Ende August haben wir uns unter dem formidablen Titel «Auspicia ex Avibus» im Newsletter über die bescheidenen Vorhersagefähigkeiten unserer Experten mit Blick auf unseren gesetzlich festgelegten Umwandlungssatz ausgelassen. Jetzt werden wir in einem Artikel von Alex Murrell aufs schönste bestätigt. Er hat Prognosen von Deloitte, McKinsey und Boston Consulting Group unter die Lupe genommen und verschiedene Untersuchungen zu den Trefferquoten analysiert. Das Resultat ist niederschmetternd. Er schreibt:

«Viewed through the lens of Tetlock, it becomes clear that the 15,000 predictions with which I began this article are not forecasts but fantasies.

The projections look precise. They sound scientific. But these forecasts are nothing more than delusions with decimal places. Snake oil dressed up as statistics. Fiction masquerading as fact. They provide a feeling of certainty but they deliver anything but.

In his 1998 book The Fortune Sellers, the business writer William A. Sherden quantified our consensual hallucination:

“Each year the prediction industry showers us with $200 billion in (mostly erroneous) information.

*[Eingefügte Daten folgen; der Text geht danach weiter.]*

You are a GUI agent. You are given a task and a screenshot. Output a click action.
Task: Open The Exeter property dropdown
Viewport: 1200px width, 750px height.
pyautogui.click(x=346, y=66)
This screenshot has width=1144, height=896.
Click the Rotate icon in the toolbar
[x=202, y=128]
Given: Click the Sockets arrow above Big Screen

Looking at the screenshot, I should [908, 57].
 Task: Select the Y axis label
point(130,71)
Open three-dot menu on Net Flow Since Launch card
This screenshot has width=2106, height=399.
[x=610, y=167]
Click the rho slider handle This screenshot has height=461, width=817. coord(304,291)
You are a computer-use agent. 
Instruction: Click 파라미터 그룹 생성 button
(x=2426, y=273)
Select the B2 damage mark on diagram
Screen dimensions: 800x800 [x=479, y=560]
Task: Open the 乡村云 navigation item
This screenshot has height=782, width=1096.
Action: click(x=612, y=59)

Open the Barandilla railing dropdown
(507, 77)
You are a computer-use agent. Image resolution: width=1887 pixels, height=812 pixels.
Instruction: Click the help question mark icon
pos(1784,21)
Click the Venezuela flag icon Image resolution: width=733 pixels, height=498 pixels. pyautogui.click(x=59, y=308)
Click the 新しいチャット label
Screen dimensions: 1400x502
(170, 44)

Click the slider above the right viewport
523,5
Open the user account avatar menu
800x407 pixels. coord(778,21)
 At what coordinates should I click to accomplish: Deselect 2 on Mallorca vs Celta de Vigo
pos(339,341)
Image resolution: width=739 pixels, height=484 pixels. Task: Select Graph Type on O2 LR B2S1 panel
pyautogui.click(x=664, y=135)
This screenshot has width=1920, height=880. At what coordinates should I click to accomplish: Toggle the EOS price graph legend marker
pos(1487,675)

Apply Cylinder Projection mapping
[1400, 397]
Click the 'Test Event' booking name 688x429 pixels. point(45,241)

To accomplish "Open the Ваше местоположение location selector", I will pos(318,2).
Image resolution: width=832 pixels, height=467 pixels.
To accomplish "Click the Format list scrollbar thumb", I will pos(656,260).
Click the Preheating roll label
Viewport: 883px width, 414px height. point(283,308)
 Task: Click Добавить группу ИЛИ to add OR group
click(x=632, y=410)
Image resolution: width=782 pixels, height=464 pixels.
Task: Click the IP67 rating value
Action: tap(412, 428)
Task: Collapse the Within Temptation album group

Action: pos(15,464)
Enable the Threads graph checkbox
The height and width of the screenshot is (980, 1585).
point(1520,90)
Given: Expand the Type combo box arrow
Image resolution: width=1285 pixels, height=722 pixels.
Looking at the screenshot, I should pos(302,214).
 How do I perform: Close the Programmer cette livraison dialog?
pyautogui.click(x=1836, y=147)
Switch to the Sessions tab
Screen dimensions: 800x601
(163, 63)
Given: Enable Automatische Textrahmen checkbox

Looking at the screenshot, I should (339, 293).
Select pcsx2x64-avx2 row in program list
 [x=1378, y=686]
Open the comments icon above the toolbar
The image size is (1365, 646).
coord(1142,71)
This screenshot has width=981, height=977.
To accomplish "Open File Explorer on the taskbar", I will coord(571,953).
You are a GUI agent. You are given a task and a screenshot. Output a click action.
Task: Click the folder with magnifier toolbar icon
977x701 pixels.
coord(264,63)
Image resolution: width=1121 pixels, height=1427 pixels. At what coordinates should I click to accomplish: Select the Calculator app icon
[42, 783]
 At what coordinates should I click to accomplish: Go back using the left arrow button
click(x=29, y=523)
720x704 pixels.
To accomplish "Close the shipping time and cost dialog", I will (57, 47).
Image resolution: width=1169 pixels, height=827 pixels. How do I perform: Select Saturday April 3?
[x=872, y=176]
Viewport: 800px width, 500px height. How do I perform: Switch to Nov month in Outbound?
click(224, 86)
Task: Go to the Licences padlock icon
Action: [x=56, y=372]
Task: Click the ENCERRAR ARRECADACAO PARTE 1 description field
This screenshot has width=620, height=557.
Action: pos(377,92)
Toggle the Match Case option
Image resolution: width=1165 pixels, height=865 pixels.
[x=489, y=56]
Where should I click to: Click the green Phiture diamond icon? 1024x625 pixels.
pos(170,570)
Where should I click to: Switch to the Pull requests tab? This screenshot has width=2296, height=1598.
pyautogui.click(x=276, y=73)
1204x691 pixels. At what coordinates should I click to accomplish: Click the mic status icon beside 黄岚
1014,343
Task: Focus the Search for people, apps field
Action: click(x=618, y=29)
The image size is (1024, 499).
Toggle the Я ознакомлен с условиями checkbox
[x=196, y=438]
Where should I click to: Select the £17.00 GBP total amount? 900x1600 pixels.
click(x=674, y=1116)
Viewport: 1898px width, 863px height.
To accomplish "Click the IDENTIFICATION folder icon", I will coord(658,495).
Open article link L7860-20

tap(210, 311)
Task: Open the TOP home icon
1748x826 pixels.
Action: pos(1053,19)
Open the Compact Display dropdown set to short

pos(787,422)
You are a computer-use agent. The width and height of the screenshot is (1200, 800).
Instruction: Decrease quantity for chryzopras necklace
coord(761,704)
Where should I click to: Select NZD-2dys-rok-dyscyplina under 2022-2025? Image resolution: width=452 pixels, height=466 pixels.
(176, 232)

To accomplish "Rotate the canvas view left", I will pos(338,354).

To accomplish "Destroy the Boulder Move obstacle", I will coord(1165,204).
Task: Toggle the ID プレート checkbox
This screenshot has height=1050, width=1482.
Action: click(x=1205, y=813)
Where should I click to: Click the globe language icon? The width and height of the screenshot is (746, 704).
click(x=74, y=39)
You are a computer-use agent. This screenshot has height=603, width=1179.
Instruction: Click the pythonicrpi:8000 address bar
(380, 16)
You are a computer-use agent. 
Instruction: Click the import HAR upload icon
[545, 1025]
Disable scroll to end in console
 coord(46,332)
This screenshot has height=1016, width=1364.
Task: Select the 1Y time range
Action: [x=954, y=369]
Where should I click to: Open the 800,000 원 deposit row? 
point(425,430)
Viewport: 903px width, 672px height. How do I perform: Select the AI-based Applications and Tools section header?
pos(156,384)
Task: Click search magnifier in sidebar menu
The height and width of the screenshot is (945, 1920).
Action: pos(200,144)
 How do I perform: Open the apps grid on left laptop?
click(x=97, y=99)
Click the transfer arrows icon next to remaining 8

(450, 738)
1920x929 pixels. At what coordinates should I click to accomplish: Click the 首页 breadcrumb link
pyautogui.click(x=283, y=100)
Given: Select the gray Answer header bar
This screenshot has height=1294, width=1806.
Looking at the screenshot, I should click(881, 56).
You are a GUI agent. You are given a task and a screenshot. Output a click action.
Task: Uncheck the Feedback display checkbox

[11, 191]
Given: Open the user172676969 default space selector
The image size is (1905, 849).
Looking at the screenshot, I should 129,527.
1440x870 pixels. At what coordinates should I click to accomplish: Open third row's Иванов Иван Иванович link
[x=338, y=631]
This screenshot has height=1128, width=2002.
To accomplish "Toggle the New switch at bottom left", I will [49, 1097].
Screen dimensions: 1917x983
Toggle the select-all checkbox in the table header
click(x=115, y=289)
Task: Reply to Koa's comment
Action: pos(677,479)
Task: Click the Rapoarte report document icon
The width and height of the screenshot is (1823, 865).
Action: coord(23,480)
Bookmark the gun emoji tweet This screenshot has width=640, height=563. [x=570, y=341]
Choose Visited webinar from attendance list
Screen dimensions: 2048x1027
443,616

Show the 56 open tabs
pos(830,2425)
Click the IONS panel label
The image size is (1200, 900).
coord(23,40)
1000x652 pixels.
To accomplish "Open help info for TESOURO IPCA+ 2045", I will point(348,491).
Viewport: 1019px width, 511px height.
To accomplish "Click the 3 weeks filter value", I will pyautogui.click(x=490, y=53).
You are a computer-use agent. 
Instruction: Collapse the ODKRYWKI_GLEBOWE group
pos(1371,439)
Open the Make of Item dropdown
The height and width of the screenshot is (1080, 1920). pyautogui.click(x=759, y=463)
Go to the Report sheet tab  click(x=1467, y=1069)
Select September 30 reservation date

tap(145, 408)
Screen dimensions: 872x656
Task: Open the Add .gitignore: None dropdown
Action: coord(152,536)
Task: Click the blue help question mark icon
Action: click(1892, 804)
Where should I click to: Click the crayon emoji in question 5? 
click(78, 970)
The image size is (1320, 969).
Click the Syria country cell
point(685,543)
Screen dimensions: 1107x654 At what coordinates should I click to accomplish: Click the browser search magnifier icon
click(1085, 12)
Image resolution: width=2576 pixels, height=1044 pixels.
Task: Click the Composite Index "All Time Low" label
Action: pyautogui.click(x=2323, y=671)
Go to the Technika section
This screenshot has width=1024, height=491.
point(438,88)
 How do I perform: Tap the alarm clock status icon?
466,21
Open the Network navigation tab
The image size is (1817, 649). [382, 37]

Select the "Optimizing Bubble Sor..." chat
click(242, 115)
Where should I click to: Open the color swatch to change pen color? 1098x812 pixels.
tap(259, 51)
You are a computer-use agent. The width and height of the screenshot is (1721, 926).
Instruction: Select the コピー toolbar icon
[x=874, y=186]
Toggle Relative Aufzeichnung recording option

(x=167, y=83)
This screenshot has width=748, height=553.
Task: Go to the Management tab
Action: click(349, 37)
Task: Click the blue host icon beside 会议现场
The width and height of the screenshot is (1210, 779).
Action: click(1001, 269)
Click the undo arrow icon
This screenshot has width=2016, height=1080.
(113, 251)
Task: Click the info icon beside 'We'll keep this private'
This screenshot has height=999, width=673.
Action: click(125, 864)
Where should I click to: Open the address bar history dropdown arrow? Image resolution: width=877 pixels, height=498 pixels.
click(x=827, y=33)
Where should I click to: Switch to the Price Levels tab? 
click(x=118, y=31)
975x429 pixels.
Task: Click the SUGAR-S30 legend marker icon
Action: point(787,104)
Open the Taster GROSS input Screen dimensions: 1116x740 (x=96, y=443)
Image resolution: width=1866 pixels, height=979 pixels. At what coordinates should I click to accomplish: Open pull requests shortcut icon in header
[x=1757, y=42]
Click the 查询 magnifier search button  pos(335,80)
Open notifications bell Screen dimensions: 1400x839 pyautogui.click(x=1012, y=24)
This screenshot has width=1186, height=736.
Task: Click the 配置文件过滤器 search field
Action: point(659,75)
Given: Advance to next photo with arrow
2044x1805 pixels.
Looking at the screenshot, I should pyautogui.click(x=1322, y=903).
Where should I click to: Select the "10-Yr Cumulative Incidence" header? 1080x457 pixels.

The forecasting track records for all types of experts are universally poor, whether we consider scientifically oriented professionals, such as economists, demographers, meteorologists, and seismologists, or psychic and astrological forecasters whose names are household words.”

The comparison between professional predictors and fortune tellers is apt.

From tarot cards to tea leaves, palmistry to pyromancy, clear visions of cloudy futures have always been sold to susceptible audiences. Today, marketers are one such audience. It’s time we opened our eyes.

Let’s stop clamouring over the ten-year trend decks. Let’s stop counting on the constant conjecture of consultants. Let’s stop trying to guess the future and start trying to build it.”